### SUPPLIED TEXT

# Question about brown top millet maturity



## Foxhole Jr (Oct 14, 2009)

I planted about 4 acres of brown top millet on 08/20/09. Yeah I messed up and planted so it will be maturing in between dove seasons. My question is what does it look like when matured? It is getting a lighter colored green, some of it yellowish, does it turn brown when matured or all yellow? Can I leave most of it standing until I get ready for the birds or will all the seed fall off and rot?


----------



## Jim P (Oct 14, 2009)

When it turns brown, it's mature. After yellow it will start turning brown, I don't think it will hurt to stand for a little while before you have to cut it.


----------



## Delane01 (Oct 14, 2009)

The seed normally do not just fall off. It will last a while if you let it stand. Cutting strips (mowing) and racking or using a drag to break more seed off and uncover ground seed is a good practice. This will regerminate repeatedly.


----------



## sasmojoe (Oct 15, 2009)

*millet*

1st frost will kill it and it will turn brown whether its ready or not


----------



## BirdNut (Oct 16, 2009)

######
### RECORDS SHOWN

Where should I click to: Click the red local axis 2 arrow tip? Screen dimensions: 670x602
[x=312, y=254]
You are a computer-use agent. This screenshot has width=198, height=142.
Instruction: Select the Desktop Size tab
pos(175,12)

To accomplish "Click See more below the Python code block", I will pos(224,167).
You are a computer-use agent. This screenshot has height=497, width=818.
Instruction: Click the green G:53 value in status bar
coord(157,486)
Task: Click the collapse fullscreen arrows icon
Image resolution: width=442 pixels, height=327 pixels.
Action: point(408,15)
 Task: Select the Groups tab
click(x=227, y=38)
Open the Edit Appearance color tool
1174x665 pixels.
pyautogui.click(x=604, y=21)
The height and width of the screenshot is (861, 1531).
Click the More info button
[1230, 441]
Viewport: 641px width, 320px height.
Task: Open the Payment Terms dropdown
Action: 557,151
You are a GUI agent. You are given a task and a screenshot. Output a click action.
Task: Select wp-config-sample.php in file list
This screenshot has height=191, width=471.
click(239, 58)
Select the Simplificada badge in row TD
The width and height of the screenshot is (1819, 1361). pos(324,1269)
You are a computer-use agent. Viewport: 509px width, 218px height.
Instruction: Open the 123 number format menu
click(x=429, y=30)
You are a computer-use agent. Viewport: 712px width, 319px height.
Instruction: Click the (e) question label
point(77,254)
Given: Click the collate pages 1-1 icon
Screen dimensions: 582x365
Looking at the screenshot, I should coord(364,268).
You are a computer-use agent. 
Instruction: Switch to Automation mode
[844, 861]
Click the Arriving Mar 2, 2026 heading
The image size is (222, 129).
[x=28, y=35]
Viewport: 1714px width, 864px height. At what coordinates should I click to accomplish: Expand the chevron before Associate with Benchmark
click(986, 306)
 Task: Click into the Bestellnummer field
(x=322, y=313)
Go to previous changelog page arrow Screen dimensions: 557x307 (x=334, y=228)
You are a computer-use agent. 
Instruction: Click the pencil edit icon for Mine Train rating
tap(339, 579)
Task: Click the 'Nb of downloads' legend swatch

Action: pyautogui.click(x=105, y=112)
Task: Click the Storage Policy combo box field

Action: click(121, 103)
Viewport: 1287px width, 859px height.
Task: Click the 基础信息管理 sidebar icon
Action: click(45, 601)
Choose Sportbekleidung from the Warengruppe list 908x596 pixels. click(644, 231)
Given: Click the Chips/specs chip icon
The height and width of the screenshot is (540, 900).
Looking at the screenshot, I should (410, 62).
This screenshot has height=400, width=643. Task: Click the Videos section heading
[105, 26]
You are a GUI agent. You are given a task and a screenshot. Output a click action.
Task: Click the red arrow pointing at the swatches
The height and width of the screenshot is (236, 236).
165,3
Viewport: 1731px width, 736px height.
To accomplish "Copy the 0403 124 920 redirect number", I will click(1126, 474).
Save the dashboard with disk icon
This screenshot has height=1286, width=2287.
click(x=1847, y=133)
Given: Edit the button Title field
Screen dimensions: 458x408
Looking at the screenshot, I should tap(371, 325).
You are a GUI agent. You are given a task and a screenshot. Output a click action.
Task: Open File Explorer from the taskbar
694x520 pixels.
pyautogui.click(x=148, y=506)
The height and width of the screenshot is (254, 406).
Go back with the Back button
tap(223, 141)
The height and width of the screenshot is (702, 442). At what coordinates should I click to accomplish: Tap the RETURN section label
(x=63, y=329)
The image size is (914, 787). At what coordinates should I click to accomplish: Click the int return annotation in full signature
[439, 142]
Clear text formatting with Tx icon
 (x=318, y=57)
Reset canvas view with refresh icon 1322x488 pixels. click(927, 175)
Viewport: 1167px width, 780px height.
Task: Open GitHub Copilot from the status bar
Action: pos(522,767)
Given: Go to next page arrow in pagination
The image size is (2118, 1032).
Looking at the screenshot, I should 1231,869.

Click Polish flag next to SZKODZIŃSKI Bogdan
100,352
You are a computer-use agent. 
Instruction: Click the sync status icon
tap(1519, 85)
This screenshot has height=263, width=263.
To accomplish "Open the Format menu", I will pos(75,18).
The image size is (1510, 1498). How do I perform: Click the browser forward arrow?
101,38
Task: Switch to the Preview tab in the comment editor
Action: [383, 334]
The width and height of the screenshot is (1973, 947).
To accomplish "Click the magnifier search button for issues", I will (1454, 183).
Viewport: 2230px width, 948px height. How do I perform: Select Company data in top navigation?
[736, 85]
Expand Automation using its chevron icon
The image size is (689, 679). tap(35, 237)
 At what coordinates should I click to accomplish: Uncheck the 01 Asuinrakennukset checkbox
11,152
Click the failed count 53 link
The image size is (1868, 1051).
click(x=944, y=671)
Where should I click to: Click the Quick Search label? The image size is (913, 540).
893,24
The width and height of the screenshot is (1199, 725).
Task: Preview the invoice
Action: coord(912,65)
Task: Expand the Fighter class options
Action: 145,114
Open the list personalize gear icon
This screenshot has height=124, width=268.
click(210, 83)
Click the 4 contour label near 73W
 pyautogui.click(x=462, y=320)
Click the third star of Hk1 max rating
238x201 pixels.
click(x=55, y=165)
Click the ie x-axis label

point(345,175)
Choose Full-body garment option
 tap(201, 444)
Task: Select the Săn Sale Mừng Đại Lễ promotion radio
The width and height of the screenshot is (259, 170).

######

• **WHAT IS ASKED**:
(1) How would you put this sentence from the millet thread into Spanish: "It will last a while if you let it stand."?
(2) Could you echo the lines of the records from the line with "Click Polish flag next to SZKODZIŃSKI Bogdan" to the line with "I will pos(75,18).", including both of those lines?
The millet thread and the records come from unrelated sources.

• **SOLUTIONS TO THE TASKS**:
(1) Durará un tiempo si lo dejas en pie.

(2)
Click Polish flag next to SZKODZIŃSKI Bogdan
100,352
You are a computer-use agent. 
Instruction: Click the sync status icon
tap(1519, 85)
This screenshot has height=263, width=263.
To accomplish "Open the Format menu", I will pos(75,18).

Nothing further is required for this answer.